§ **STATED EXERCISE**
Render as a numbered list the lines running from the one containing "Click Align View to Sketch Plane button" through the end of the entries, both included, skipping blank lines and leaving out the pictures.

§ **MATERIAL PROVIDED**
================
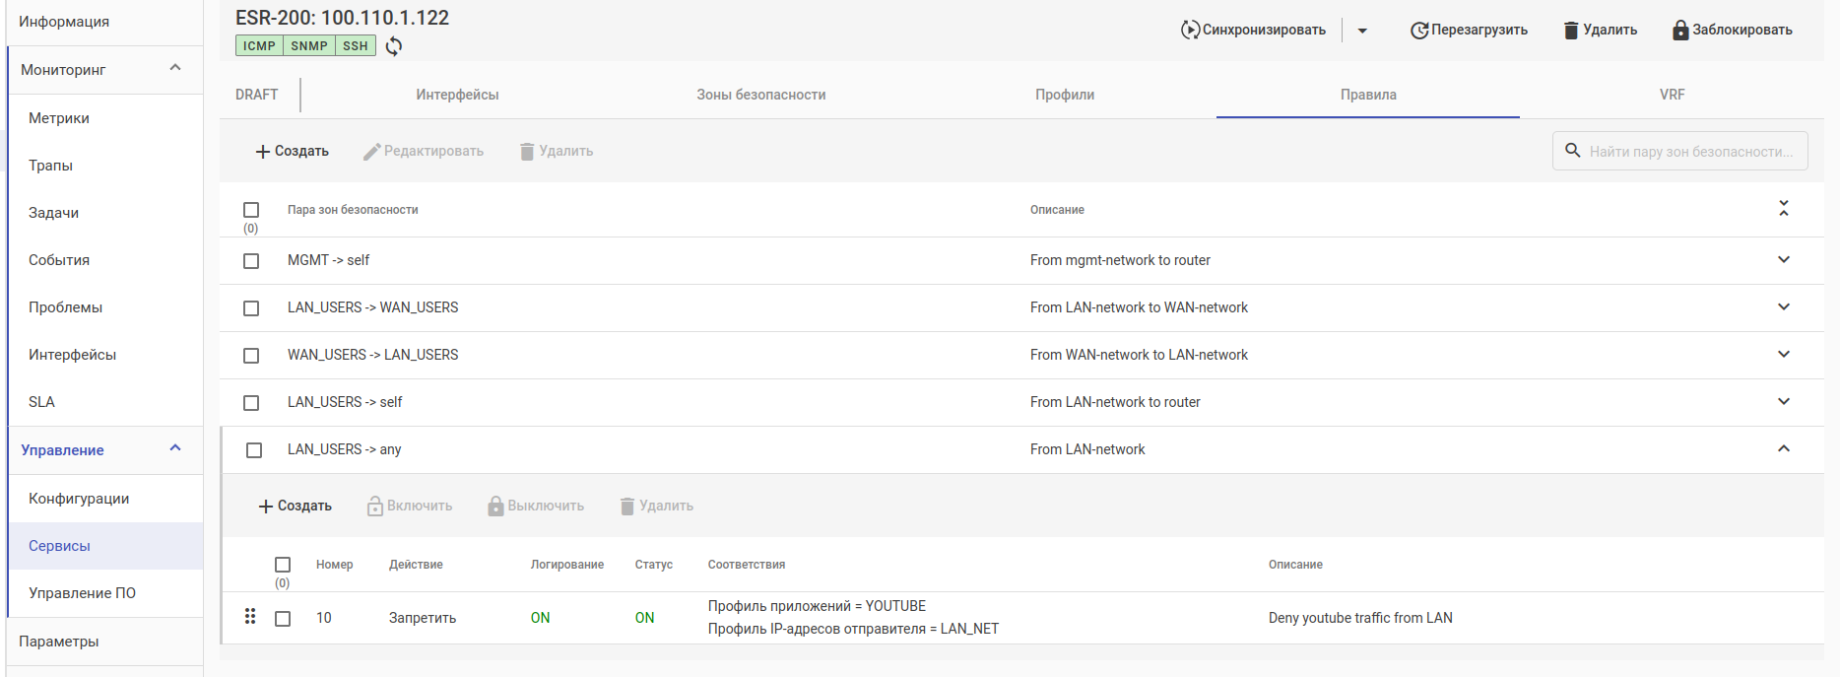Click the drag handle on rule 10

(250, 617)
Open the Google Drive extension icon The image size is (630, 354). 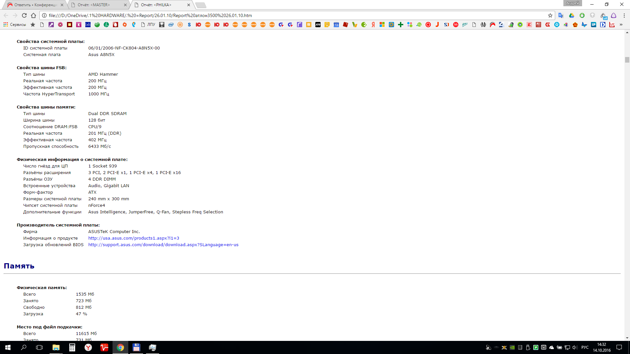point(571,15)
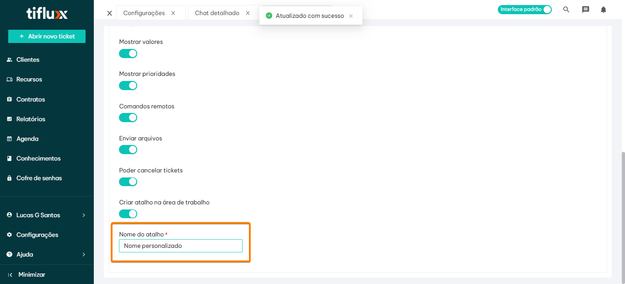Dismiss the 'Atualizado com sucesso' notification

(351, 16)
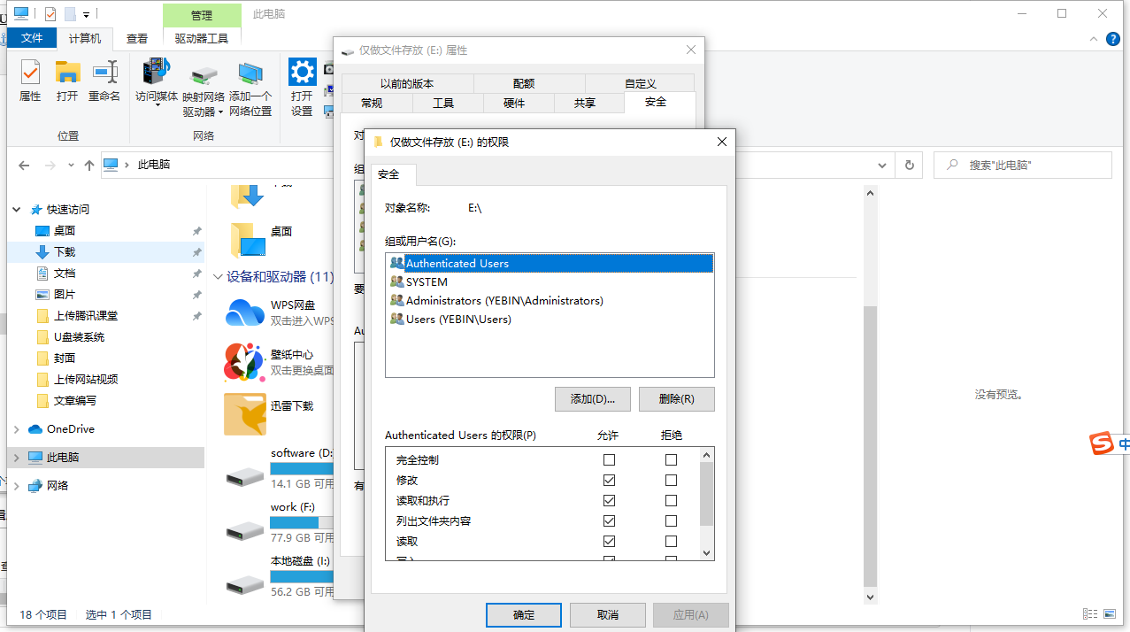Check 完全控制 允许 checkbox

[x=609, y=459]
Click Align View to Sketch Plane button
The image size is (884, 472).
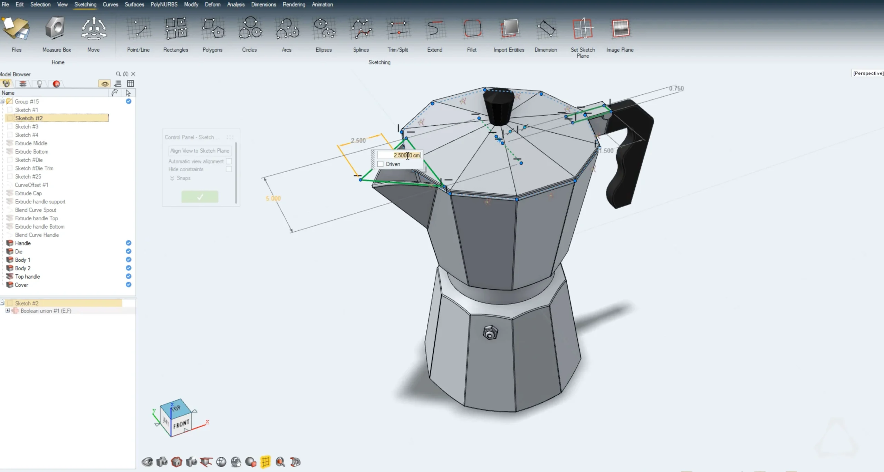(200, 151)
================
§ **WRITTEN ANSWER**
1. Click Align View to Sketch Plane button
2. The image size is (884, 472).
3. (200, 151)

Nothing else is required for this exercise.